HRD: How can organisations leverage technology to engage and enable the workforce? RC: For many of us, work is an integral part of our lives; integral to us achieving personal goals, and providing fulfilment. That does not mean we want to spend hours completing unnecessary and tedious tasks or trying to find information that should be readily available. One of the main reasons people put more hours into work than is necessary is that we still haven’t fully embraced the possibilities that digitalisation can provide. Technology has a huge opportunity to deliver positive experiences that will help more people achieve fulfilment in their working lives.
By adopting social collaboration concepts and building engaging environments for sharing relevant information in an easily readable and contextual format, you can avoid people having to scan endless chains of emails or different intranets or file servers to find information.
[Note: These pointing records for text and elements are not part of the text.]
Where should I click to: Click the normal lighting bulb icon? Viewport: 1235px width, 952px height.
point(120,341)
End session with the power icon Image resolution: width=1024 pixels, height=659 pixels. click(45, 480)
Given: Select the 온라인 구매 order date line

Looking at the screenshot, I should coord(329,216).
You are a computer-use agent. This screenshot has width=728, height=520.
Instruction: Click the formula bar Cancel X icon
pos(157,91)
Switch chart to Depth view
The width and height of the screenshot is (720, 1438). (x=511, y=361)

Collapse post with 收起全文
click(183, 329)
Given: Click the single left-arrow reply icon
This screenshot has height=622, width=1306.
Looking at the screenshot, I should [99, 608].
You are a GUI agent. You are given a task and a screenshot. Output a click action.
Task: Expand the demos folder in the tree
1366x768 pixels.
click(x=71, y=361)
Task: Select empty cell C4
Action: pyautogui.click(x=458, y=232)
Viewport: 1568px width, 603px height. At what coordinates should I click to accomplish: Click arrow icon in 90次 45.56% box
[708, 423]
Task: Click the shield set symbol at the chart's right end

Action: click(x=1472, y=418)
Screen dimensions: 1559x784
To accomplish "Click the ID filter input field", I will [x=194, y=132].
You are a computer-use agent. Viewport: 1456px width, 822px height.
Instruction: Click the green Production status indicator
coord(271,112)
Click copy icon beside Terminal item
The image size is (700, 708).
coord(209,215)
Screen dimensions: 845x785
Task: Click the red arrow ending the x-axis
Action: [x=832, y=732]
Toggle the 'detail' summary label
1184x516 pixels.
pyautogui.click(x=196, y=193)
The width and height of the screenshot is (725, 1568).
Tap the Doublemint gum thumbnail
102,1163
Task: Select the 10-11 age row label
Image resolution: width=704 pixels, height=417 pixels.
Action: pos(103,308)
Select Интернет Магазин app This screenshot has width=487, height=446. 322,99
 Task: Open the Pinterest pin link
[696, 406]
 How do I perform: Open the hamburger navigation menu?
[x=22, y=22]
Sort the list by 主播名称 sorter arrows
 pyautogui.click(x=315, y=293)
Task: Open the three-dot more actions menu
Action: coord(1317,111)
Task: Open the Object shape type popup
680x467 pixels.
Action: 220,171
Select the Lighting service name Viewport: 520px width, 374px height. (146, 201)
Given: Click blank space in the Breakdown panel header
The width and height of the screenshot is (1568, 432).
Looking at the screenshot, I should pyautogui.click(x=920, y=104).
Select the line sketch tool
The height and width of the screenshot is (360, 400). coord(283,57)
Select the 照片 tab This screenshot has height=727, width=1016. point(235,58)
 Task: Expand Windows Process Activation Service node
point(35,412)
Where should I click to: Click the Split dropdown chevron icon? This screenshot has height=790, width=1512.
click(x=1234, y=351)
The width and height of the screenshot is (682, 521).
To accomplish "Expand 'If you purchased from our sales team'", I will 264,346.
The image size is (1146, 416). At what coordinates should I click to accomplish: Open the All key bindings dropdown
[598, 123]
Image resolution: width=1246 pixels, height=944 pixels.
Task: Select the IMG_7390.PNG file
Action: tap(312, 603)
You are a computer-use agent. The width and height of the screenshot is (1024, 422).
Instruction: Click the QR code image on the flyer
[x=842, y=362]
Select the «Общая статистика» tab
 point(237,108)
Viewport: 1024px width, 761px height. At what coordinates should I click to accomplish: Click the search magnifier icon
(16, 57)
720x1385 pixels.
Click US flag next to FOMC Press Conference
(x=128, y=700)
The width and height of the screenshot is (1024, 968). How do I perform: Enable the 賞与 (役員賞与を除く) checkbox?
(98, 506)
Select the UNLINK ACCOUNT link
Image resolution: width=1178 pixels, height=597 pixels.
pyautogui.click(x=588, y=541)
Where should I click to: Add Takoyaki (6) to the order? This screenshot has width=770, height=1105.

With proper digital solutions to run complex processes like budgeting and forecasting and resource and project management, and deliver online self-service reporting, the need for complex Excel sheets that only a handful of people in the organisation can understand is removed. In addition, looking at how mobile devices are constantly changing the way we conduct work, enabling employees to be able to work and collaborate anywhere, at any given time, is the key towards ensuring employee satisfaction. By mobilising the company’s workforce through self-service and mobile apps, businesses can offer employees a highly
personalised experience along with the flexibility of constantly being engaged.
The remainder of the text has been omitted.